Things I would absolutely try:
(1) Online dating/friendships. I know it's weird and awkward. You do not need to use your real name. You do not need to put up a picture (although you will definitely have more success if you do!). You do not need to tell them where you live or what your family situation is. You don't even have to meet them in person. But this is one of the most discreet ways to find fellow low-signal homos, and to start causal friendships, relationships, hook up scenes. Even if all you do is chat online to actual available gay ladies, that will be a good start!
(2) Queer community events. Everyone has been closeted at some point (even if those closets were made of glass), and if you check out an LGBT center game of dodgeball or movie night, chances are good that no one is even going to bat an eye at the fact that you are not out to your religious conservative first-gen immigrant family. If there isn't some kind of center near you, check out meetup.com - again, you can be totally anonymous and just browse local queer events - for something that isn't a bar that might be your jam, with people who share your interests and happen to be gay. Again, you don't have to give more than a nickname, and you can go to events far from your home if you're really worried about anonymity.
(3) If you're interested, explore supportive religious community. A college friend of mine, also Pakistani Muslim, found a lot of strength through Muslims for Progressive Values and Al-Fatiha, and I'm sure there are others.
(4) Hang out where the queermos hang out. Check out new cafes and bookstores; go to film festivals at the art house; find the park where the pick-up rugby game happens and ogle the players. If you're not ready to talk to your new family yet, just try being around them. It may be a way to meet someone, but it's also just a way to explore this new culture that you get to join, to see how many colors and flavors of gay are around you, and start to feel out your own preferences.

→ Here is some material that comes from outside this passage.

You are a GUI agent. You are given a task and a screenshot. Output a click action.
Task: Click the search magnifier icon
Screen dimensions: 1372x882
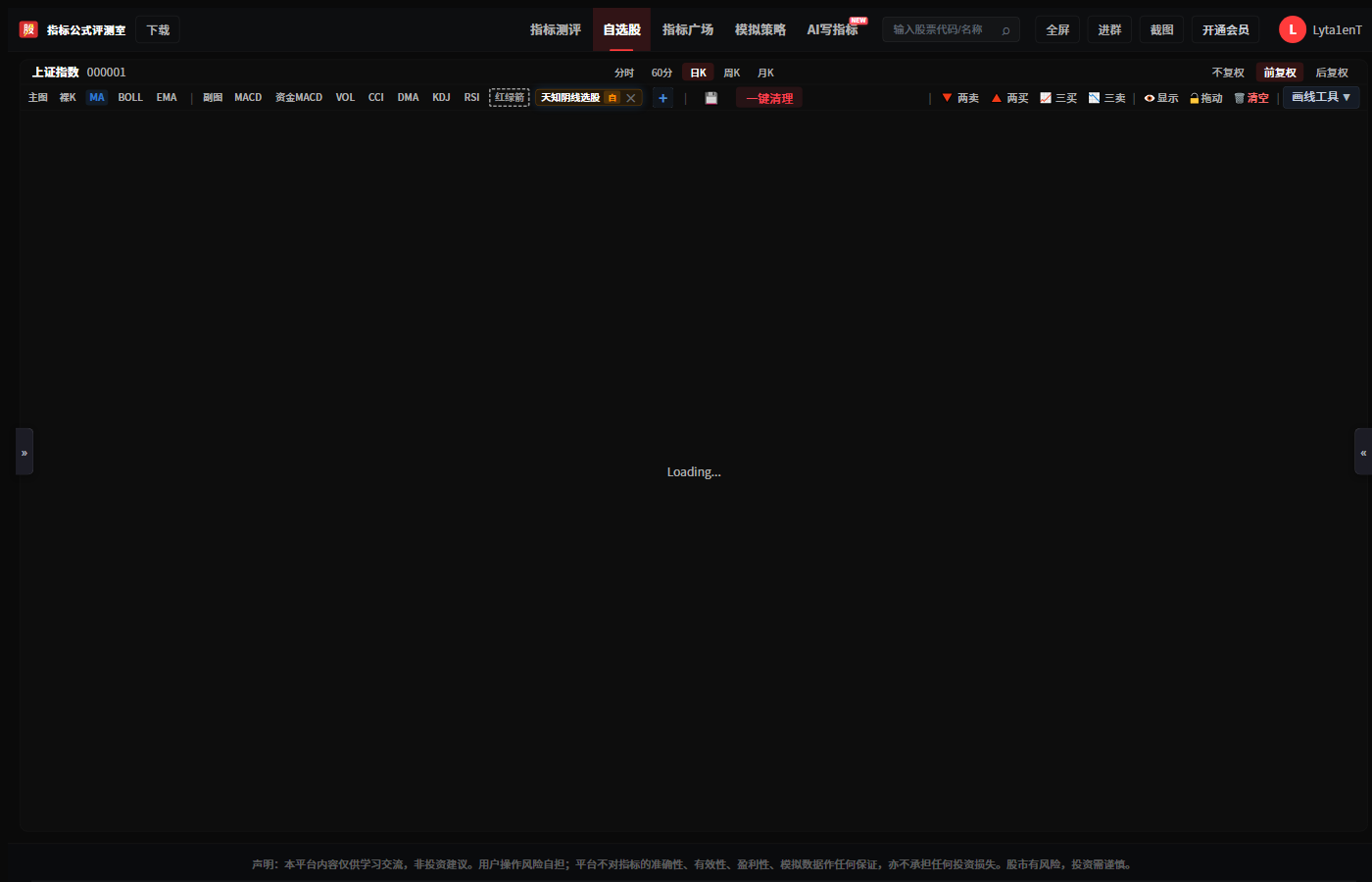coord(1005,30)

Straight up: there is no one way to meet even a very casual partner without being at least a little public. The thing is, though, that the rewards are huge: you get a community, even when they are total strangers, who get exactly what you're dealing with because many of them have faced it themselves. You get a backup team that can reinforce and understand your decisions, in the face of a world that often doesn't. And you get a re-frame of some of the noxious and damaging defaults (about gender roles, relationships, politics, and more!), which can be a source of strength and valuable perspective.
Thanks Lorienchiuz - that response you wrote has really really helped me consider my first steps towards meeting "my new family"
I've just come out to my husband of 5 years (we're together 8) and I'm now looking to be with women like me and didn't know where to start. I feel excited but also a bit terrified as I'm still figuring out what I do next and when I tell my wider group of friends and family.
I feel I need to get out there and meet women and this info above from you has helped me think about how to go about that.